Bakary essaie de réunir différentes structures asso pour enrayer aux violences entre jeunes. / Crédits : Yann Castanier
Que faire ? / Crédits : Yann Castanier
« Il faut que les plus âgés montrent l’exemple en se rassemblant », estime Bakary de l’association Nuage, à Allende. Depuis avril, il a commencé à réunir des associations des différentes cités engagées sur le sujet des rivalités, pour créer un collectif appelé Saint-Denis Grands Ensembles. Ces acteurs, parmi lesquels Urban Jeunesse Academy et Les Mains Unies, ont évoqué la nécessité d’organiser des actions qui rassemblent les jeunes des différentes cités. Des rencontres sportives ou encore des séjours humanitaires. Autant de projets compliqués à mettre en place. « Entre les jeunes qui ont peur et ceux qui veulent se venger, ça peut péter à tout moment », explique Moussa. Impossible de mettre des ados de Romain-Rolland et Joliot-Curie sur le même terrain de foot, par exemple. « Trop risqué », regrette-t-il.

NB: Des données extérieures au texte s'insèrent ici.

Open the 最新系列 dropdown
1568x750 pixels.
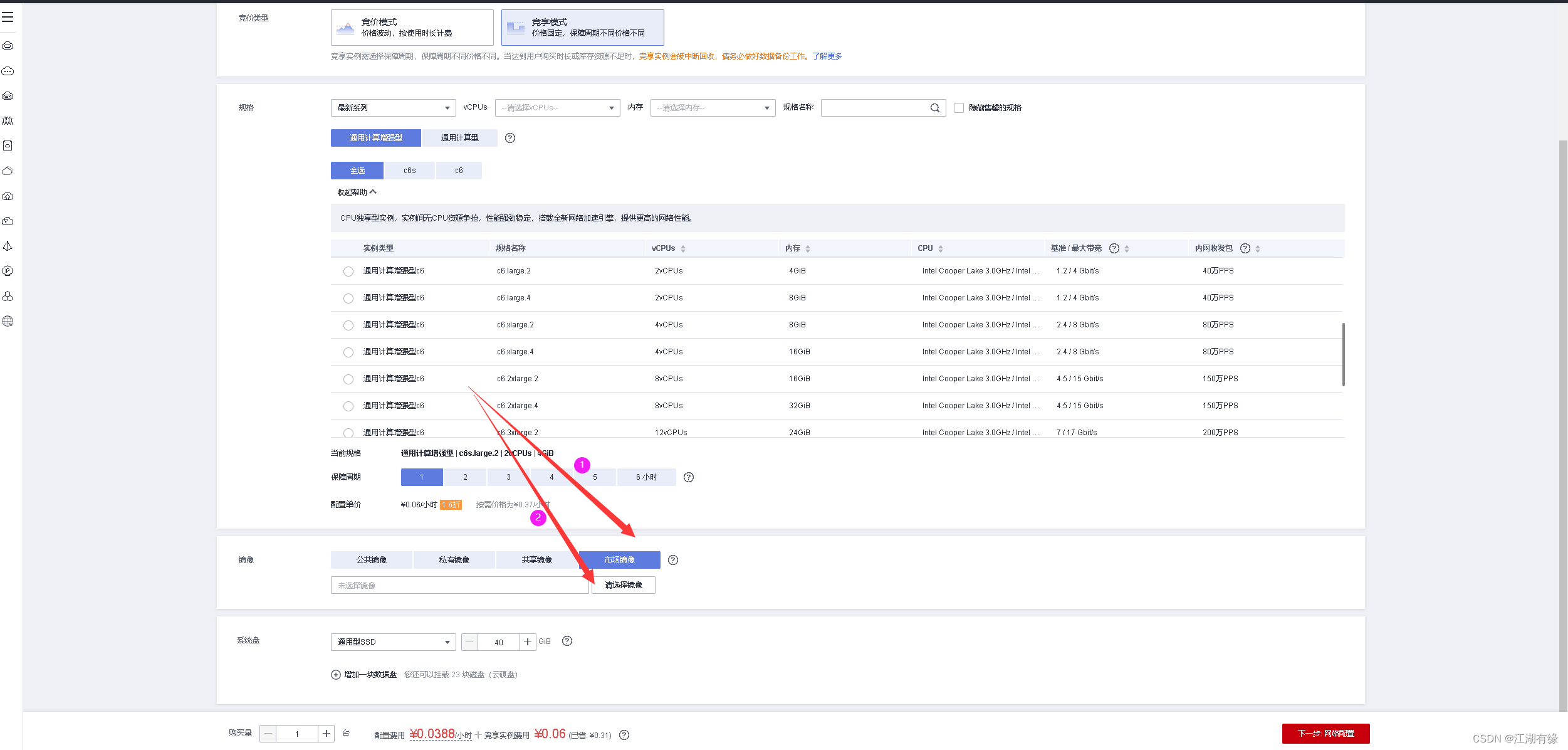[x=393, y=108]
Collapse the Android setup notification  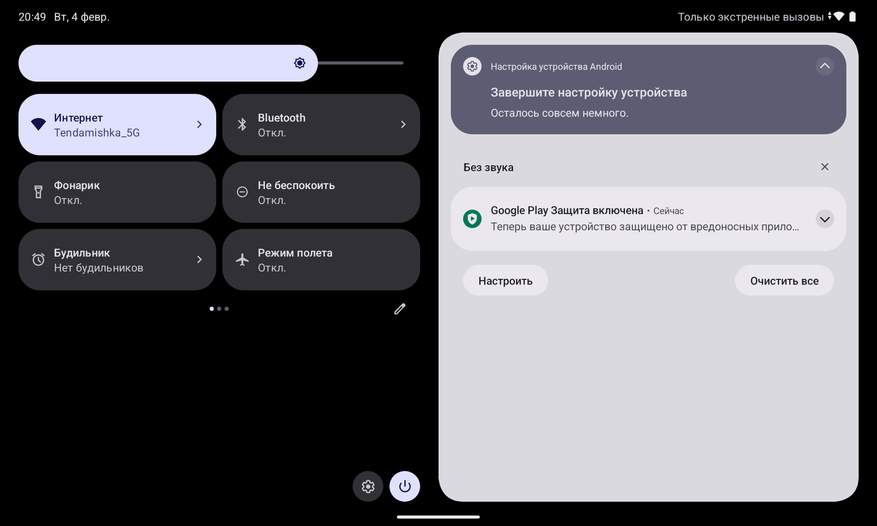824,66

Fin mai, quatre hommes âgés de 20 à 23 ans ont été interpellés dans le cadre de l’enquête sur le meurtre de Luigi. Ils ont été mis en examen et en détention. Est-ce que cela va permettre d’apaiser les tensions ? Sur le terrain, personne ne peut l’affirmer. L’enquête est loin d’être terminée. À Saint-Denis, la fin de l’année rime avec fêtes de quartier, barbecues en bas des immeubles et départs en vacances. Une sorte de trêve, avant la rentrée prochaine.